"Microsoft Azure's confidential virtual machines to be launched in December this year"

2023-11-22

Enterprises using Microsoft Azure will have access to confidential virtual machines on Azure starting December 1, enabling higher privacy and compliance. The DCesv5 and ECesv5 series of confidential virtual machines run on the fourth-generation Intel Xeon Scalable processors with Intel Trusted Domain Extensions (TDX).

The new confidential virtual machines will be available in Microsoft Azure regions West Europe, North Europe, Central US, and East US 2.

What do the new Microsoft Azure confidential virtual machines offer?

According to Intel, confidential virtual machines are suitable for regulated environments and highly secure cloud tenants. In addition, confidential virtual machines:

  • Keep data private and encrypt it within hardware-enforced boundaries: Enterprises can maintain the privacy of their data during multi-party analysis, which often involves aggregating data from multiple sources for AI applications or migrating sensitive databases and applications to the cloud.
  • Help strengthen compliance and data sovereignty plans: Confidential workloads can be moved to the cloud without any code changes.
  • Help establish hardware-based isolation and access control: Hardware isolation completely separates proprietary applications and data from the data of other Azure customers, enhancing existing logical isolation controls.

Intel points out that confidential computing may be particularly important for enterprises in sectors such as healthcare, finance, retail, government services, and industrial or edge deployments.

"Hardware-based confidential computing is a top priority area for us to protect data actively used in memory and CPU, complementing protection of data at rest and in transit," wrote Greg Lavender, Intel's Chief Technology Officer, in a blog post. "Microsoft Azure is an early adopter of confidential computing, using Intel SGX for application isolation, and now extending its capabilities through virtual machine isolation."

Capabilities and Technical Details

Intel's Azure DCesv5 series can provide up to 96 vCPUs and memory ranging from 4GB to 384GB. The Intel Azure ECesv5 series offers up to 128 vCPUs and memory options of up to 768GiB. Intel and Microsoft claim that both are 20% faster than the third-generation Intel Xeon virtual machines, and they support remote disks as well as local disk storage of up to 2.8TB.

Intel's Trusted Domain Extensions expand the capabilities of Intel Software Guard Extensions, which are the current options for protecting Azure instances.
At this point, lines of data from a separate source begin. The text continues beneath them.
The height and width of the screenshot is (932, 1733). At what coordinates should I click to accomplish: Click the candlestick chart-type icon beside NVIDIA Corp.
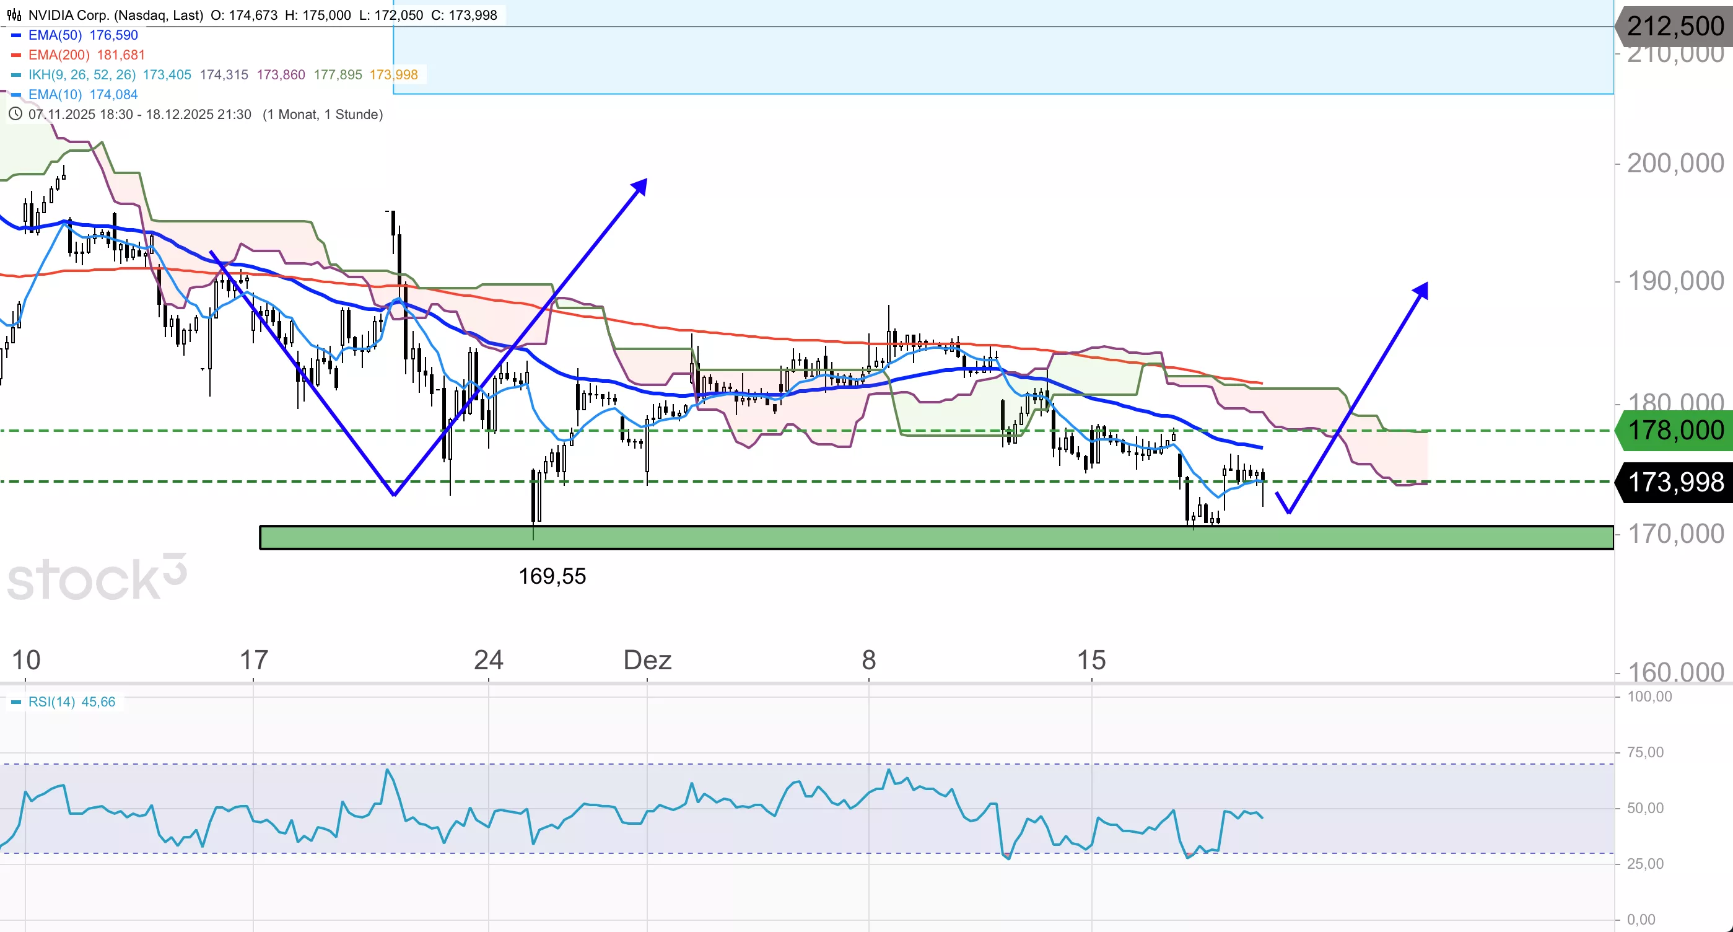click(14, 15)
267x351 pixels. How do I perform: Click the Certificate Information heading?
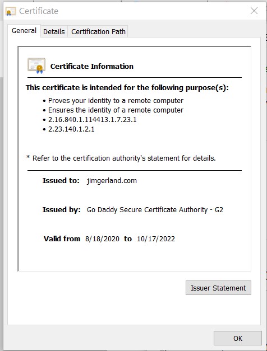point(92,66)
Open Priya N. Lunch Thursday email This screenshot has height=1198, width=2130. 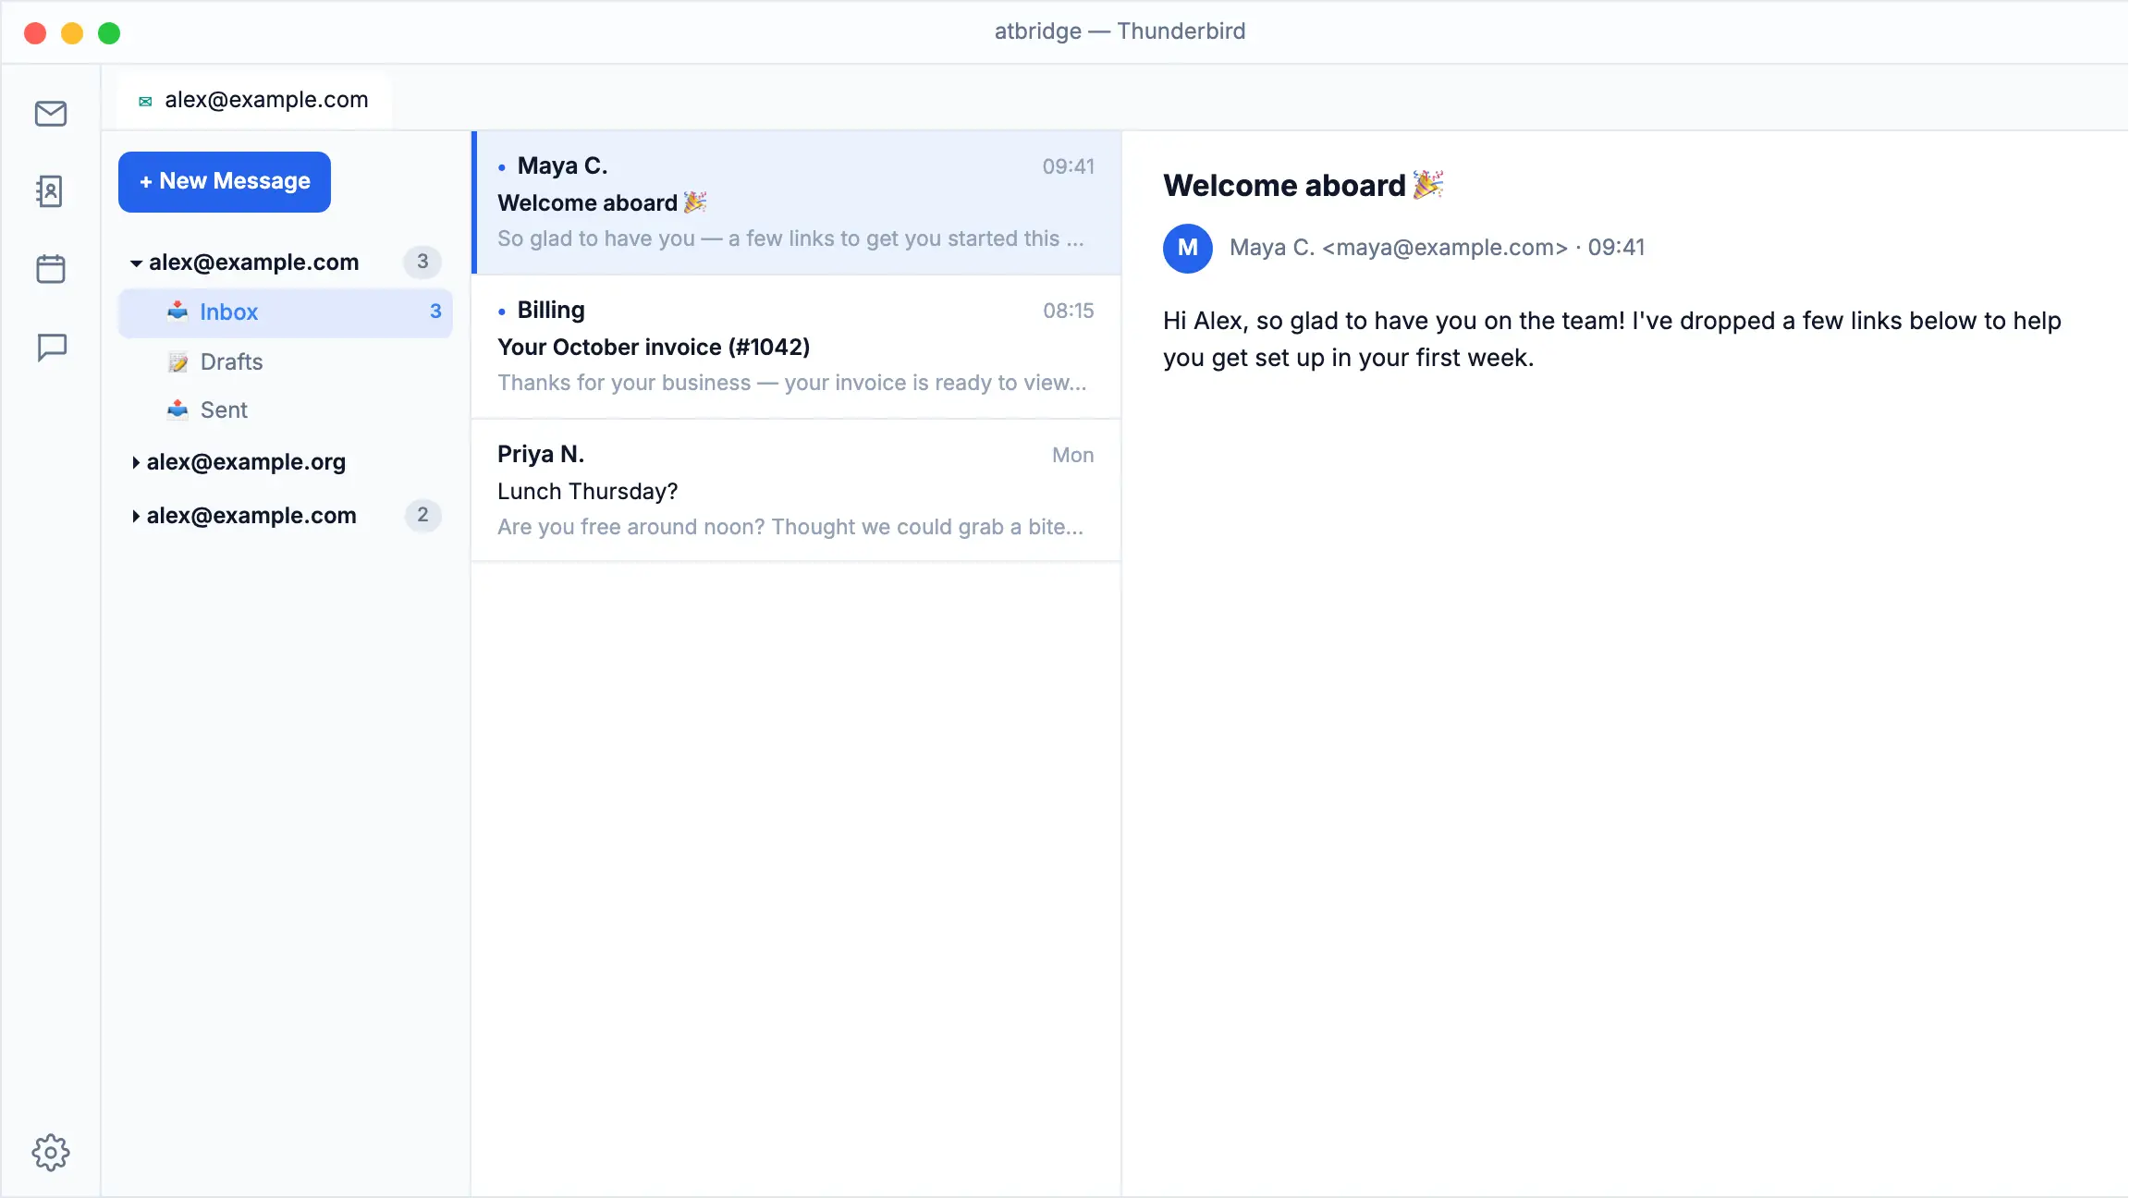point(796,491)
In particular, TDX adds more options for confidential computing.

The new confidential virtual machines add boot-time attestation and confidential disk encryption with options for both platform-managed keys and customer-managed keys, Microsoft says.

In addition, the new confidential virtual machines also offer options for enterprises that want to further separate their responsibilities from cloud providers, including temporary vTPM capability and disk integrity tools.

Microsoft Expands Linux Partnerships

Microsoft is partnering with the Confidential Computing Consortium to provide encryption for virtual machines and Windows support. As of November 15, Canonical Ubuntu Server 22.04 LTS now supports full disk encryption.

Microsoft expects that USE Linux Enterprise Server and Red Hat Enterprise Linux will follow suit soon.

Competitors of the DCesv5 and ECesv5 series of confidential virtual machines

Other companies in the same field as Microsoft and Intel's confidential virtual machines include:

  • AMD's Secure Encrypted Virtualization, which powers confidential virtual machines on Azure and Google Cloud.
  • AWS Nitro System.
  • Alibaba Cloud's Enclave feature.
  • IBM Cloud's Hyper Protect Linux virtual servers.
  • Google Cloud's confidential virtual machines, powered by AMD EPYC processors.